Art
Paul Caponigro: intuitions of light
29th Aug 2010Posted in: Art, Life, Love, Text, Work 0
Paul Caponigro: intuitions of light

Caponigro was a poet among photographers. One who made images that evoked the senses by the way his images had such a depth of texture that there was movement in there captured stillness. And, the essence of the thing was never lost – whether it was plant life, a piece of fruit or a rugged landscape. He was a master of capturing what the hearts feels in outward form.

I ‘met’ Caponigro when he came highly recommended to me by the photojournalism professor at UWEC my freshman year there. David Hansen had seen a write up of me in the local paper around high school graduation time, contacted me, and told me to stop by his office sometime in the photojournalism lab on campus. So I did. I got a tour of the lab, met the students, and chatted with Hansen about a myriad of things. He hooked me up with some Velvia slide film, told me to go shoot as much as I could, and gave me a B&W photo book on Paul Caponigro to look at. With Paul and I, it was love at first sight, and I promptly searched all used book outlets for a copy of this Aperture Monograph.
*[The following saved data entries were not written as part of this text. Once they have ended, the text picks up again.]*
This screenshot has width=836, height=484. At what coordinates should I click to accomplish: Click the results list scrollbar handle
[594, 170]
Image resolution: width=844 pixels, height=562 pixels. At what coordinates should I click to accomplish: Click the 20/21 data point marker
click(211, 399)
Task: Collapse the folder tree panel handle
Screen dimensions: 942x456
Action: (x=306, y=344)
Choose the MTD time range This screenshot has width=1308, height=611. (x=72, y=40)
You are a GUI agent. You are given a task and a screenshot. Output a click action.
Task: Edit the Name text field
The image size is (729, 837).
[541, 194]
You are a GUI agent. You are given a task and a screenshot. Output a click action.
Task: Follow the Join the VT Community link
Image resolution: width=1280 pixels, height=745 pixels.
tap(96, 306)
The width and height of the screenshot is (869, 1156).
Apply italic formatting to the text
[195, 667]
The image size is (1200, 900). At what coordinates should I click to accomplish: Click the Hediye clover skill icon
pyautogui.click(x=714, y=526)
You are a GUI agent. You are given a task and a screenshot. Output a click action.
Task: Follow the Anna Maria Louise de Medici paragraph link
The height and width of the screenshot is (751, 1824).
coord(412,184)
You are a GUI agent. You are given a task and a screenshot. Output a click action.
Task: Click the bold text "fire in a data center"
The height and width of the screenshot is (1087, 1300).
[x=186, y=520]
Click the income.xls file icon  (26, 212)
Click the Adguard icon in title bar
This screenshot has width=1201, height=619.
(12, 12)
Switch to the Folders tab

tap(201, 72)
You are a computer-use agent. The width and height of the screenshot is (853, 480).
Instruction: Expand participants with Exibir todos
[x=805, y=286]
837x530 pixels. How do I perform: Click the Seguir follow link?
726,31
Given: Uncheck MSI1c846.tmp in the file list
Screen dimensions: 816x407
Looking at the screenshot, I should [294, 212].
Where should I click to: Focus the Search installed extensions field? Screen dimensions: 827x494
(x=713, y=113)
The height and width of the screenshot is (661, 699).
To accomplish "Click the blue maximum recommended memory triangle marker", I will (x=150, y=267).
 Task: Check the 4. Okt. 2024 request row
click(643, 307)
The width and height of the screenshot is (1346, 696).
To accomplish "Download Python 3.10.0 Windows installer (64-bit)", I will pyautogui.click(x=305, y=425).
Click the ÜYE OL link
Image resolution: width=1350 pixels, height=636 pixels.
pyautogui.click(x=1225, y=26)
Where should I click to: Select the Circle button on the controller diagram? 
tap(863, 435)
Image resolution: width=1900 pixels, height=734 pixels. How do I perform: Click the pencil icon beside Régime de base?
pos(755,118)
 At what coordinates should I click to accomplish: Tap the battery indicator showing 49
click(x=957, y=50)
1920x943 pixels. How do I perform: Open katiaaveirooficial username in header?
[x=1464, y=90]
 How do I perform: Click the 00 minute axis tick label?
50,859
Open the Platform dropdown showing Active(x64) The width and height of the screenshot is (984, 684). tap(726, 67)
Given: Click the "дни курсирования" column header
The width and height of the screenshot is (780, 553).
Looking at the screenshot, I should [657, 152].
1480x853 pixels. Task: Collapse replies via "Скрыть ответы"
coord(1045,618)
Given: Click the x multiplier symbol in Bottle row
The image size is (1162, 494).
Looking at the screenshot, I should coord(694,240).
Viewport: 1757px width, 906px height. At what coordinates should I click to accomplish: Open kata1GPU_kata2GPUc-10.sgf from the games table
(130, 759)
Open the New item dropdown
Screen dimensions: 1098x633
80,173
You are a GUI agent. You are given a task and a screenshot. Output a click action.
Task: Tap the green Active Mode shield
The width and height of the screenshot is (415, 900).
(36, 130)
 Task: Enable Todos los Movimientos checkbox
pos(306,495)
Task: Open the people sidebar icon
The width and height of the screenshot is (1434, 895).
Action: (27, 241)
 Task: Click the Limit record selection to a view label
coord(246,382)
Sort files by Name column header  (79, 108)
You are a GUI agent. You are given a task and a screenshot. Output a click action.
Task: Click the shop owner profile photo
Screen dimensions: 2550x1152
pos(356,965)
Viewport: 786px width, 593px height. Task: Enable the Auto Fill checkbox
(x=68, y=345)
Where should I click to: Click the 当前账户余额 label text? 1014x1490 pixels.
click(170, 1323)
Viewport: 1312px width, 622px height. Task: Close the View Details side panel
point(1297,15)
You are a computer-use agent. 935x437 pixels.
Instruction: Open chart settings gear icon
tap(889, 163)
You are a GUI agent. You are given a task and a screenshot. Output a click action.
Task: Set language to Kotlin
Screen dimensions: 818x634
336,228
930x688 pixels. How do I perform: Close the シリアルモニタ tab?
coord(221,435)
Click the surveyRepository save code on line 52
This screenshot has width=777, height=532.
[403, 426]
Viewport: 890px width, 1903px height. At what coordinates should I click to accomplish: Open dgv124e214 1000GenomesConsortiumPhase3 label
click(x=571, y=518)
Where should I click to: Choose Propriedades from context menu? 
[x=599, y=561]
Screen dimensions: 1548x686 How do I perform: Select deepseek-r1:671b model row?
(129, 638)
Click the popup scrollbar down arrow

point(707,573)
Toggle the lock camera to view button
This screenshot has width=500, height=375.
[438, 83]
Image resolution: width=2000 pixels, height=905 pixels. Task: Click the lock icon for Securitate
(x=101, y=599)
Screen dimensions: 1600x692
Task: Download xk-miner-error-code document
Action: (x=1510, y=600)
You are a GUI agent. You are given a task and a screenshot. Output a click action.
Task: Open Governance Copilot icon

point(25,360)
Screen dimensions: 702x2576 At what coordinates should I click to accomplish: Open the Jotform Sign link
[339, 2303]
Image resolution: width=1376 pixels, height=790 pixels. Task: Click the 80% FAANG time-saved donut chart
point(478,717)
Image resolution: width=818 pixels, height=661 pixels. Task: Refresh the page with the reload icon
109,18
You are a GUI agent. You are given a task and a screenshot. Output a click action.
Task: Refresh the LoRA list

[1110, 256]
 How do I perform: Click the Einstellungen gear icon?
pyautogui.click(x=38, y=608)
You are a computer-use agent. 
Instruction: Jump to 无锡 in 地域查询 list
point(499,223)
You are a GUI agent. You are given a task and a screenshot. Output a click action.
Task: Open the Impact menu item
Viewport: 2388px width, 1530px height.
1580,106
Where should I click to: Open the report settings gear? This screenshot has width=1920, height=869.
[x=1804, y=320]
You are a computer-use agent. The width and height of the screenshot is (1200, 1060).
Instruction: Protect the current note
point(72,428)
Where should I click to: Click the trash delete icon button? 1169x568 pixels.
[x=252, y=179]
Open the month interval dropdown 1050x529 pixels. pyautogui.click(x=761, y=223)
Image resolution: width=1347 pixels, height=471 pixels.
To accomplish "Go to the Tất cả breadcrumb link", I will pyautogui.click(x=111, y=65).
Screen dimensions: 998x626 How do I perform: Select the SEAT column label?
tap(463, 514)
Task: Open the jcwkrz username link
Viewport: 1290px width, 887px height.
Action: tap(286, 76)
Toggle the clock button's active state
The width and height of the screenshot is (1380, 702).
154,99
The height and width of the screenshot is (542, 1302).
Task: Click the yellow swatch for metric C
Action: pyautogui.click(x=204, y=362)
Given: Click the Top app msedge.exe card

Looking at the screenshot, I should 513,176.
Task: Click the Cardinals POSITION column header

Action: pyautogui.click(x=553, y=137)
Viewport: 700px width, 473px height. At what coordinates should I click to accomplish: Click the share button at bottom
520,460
Every quote in the book about the art and craft and visceral experience of photography resonates with so many of my favorite artists and philosophers – Maurice Merleau-Ponty, Deborah J. Haynes, Bresson, Rothko, Klee. Here are a few about discipline, feeling and intuition:

“Who has the time today, really the time, to grow, to unfold, and develop in an activity or even to contemplate properly what other are doing? Life ought to be lived more like harmonious music. The pressure of hastening things, of skimming superficially, only destroys that sense of music in life.”

“Work incessantly, cultivate discrimination, gather freedom from your own hard-earned results. Disregard successes but go back to them for help in an immediate problem. The possibility of discovery is everywhere. Freedom from your own work allows for intuition that draws from all your experience and perception but goes beyond it.”